“Assassin’s Creed Chronicles: China” Takes Another Stab At Rewriting History
The latest chapter of the award-winning series crams all the stealth stabbings and historical settings into a side-scroller. And it may be the best installment yet.
As the old adage goes, those who cannot learn from history are destined to repeat it. And, as “Assassin’s Creed” taught us, repeating history is never as fun as when you’re reliving it through the eyes of a sword-wielding ancestor leaping through ancient territories and rewriting the textbooks with blood. The latest edition of “Assassin’s Creed,” however, is an entirely new direction for the franchise. “Assassin’s Creed Chronicles: China” takes the parkouring, free-roam stealth deadliness of the series and jams it all into a side-scrolling, 2.5 dimension, downloadable adventure. And it might be more fun than its full-blown 3D predecessors.
Devotees to the series will recognize “ACC: China’s” main character, Shao Jun, as the same assassin who pops up in the 2011 animated episode, “Assassin’s Creed Embers.” She is the last of the brotherhood in China and her loose tie-in to the story explains why an elderly Ezio cameos in Chronicles as her (and our) tutor. It’s the first time in recent memory that we actually needed a tutorial for an AC game since the mechanics and controls, while familiar, are put into a surprisingly different context. But any fan will be happy to know it’s Ezio who’s there to show us the ropes.
Shao Jun masterfully traverses levels through a combination of jumping, climbing, and sliding but the fixed camera side-scroll is a major departure from the all-encompassing worlds of previous “AC” games past. Exploration is still encouraged, bonus items and collectibles are hidden throughout, but the side-scrolling levels feel much more finite in the “Chronicles” formula and provide an all-new kind of challenge. We didn’t mind since the smaller size also meant a better density and less time spent wandering aimlessly, something we’re prone to do in open-world games.
The pointed objectives you’re dealt in Chronicles — from assassinating warlords to infiltrating fortresses — are best accomplished with a stealth strategy, and you’re given plenty of tools to help distract and evade the legion of guards standing between you and your goal. Whistling, firecrackers, throwing knives, and environmental traps all give you a fighting chance of succeeding without setting off an alarm but, sometimes, the only way out is actually fighting. “Chronicles” simplifies the series’ parry and counter mechanics and has a scaled back arsenal of weapons, but loses none of the satisfaction in the process. In fact, picking a fight in “Chronicles” might be the best part of the game. Why hide in the shadows (and hay bales) stealthily executing henchmen when a sword-swinging three-on-one brawl is around nearly every corner? “ACC: China” might reward you with gold-ratings for completing sections without setting off an alarm but only purists and achievement-whores will forgo the joy of a battle for a perpetually-stealthy run through the game.

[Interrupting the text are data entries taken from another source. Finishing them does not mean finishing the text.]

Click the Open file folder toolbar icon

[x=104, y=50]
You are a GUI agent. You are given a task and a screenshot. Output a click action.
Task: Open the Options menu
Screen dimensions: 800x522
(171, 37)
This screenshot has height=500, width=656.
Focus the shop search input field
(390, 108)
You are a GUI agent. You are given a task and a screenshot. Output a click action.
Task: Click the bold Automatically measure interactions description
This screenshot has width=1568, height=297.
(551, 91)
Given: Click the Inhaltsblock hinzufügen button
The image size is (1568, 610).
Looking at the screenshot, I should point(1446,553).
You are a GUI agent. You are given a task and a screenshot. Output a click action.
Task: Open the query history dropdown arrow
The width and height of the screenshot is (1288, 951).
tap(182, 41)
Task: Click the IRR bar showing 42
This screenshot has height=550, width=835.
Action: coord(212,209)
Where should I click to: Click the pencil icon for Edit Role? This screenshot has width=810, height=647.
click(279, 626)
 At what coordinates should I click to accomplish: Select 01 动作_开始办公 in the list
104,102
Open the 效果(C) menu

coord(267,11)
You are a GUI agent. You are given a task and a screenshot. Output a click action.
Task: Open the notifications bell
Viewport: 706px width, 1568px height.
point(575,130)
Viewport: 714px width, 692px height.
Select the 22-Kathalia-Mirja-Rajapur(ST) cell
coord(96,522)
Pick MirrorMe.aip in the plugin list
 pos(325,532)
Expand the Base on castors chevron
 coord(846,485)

“Assassin’s Creed Chronicles: China” provides a much needed change of pace for the “AC” series, giving fans the story and good looks they’ve come to expect but finding a new way to deliver the goods and end the repetition of “AC”’s annual-but-never-changing gameplay. With two more games rumored to be following in the “Chronicles” off-shoot series — Russia and India are supposed to provide the other two backdrops — we’re more excited to see what’s next for the brotherhood of assassins and how they alter history yet again.